Task objective: In the entries below, how many lines hold the string "button"? Give only the number.

Material for the task:
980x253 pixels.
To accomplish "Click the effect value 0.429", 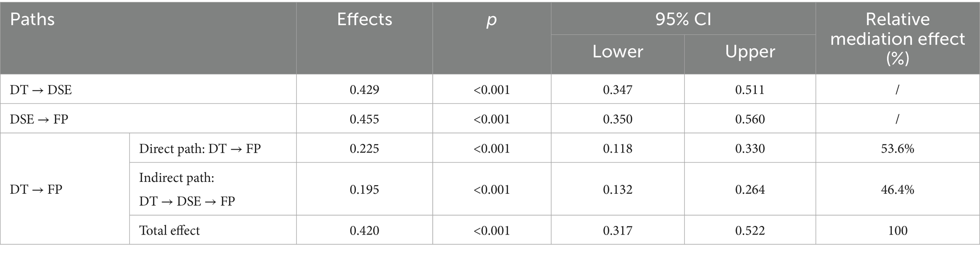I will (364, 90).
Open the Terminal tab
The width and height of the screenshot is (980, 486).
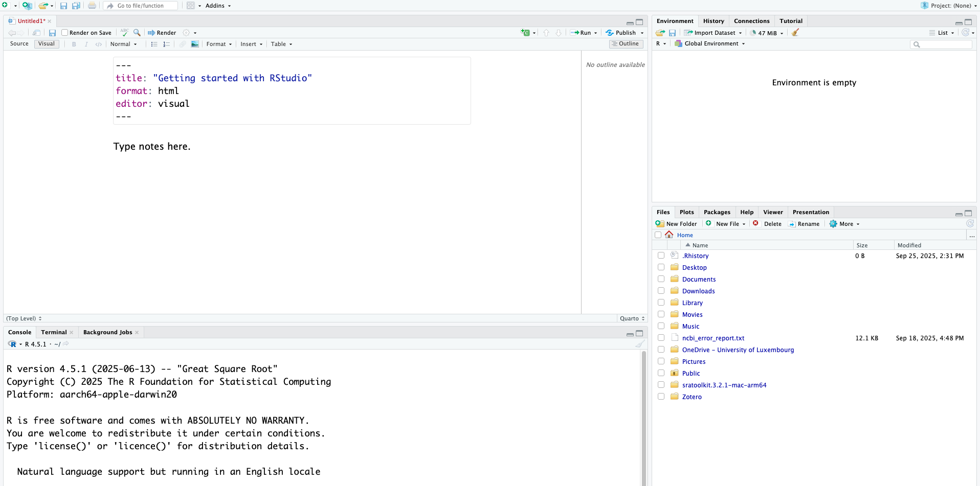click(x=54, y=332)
---
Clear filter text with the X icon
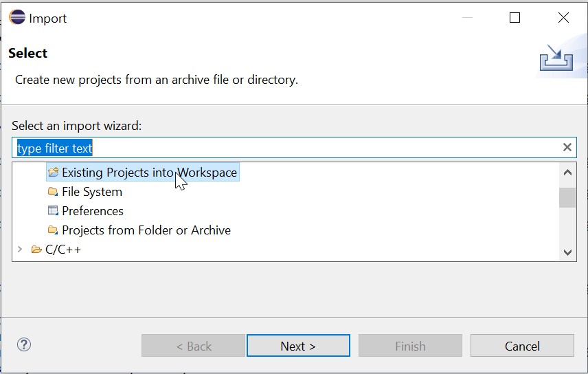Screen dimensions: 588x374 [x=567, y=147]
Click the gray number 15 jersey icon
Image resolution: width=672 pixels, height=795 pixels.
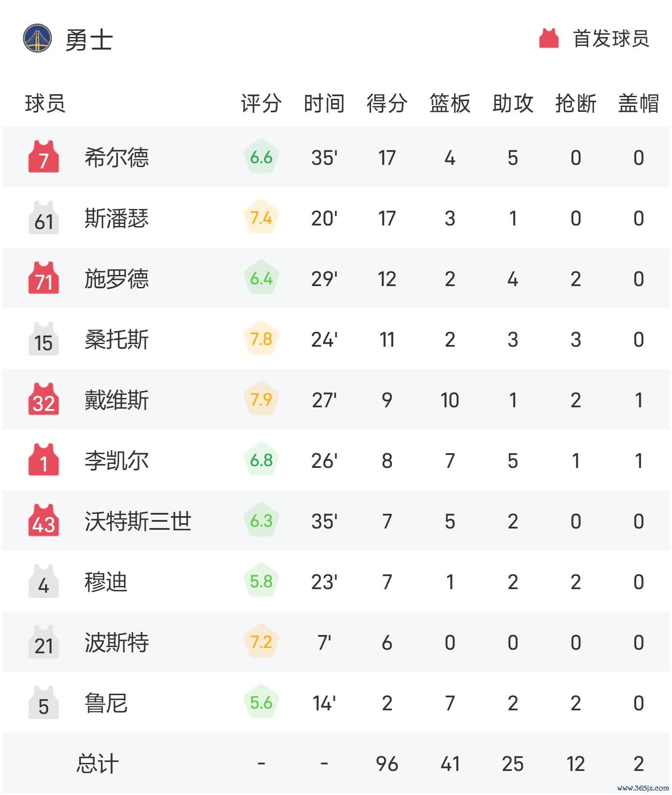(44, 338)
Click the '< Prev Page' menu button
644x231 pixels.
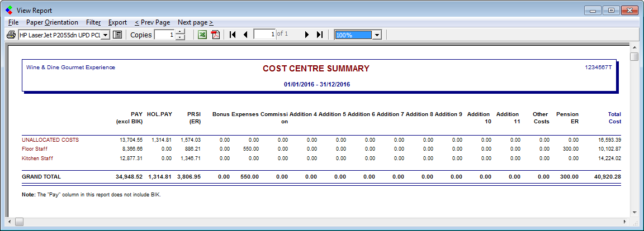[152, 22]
==
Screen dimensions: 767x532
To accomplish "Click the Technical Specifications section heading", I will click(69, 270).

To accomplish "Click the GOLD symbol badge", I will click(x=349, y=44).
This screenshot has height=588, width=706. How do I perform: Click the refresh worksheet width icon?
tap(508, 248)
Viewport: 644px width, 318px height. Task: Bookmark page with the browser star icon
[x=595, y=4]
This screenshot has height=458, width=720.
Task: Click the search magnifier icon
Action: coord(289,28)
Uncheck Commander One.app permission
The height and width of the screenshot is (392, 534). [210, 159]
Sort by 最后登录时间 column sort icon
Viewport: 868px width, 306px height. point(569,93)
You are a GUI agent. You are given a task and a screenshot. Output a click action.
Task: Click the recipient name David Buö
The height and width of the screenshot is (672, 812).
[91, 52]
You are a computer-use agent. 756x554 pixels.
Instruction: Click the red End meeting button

Task solution: 2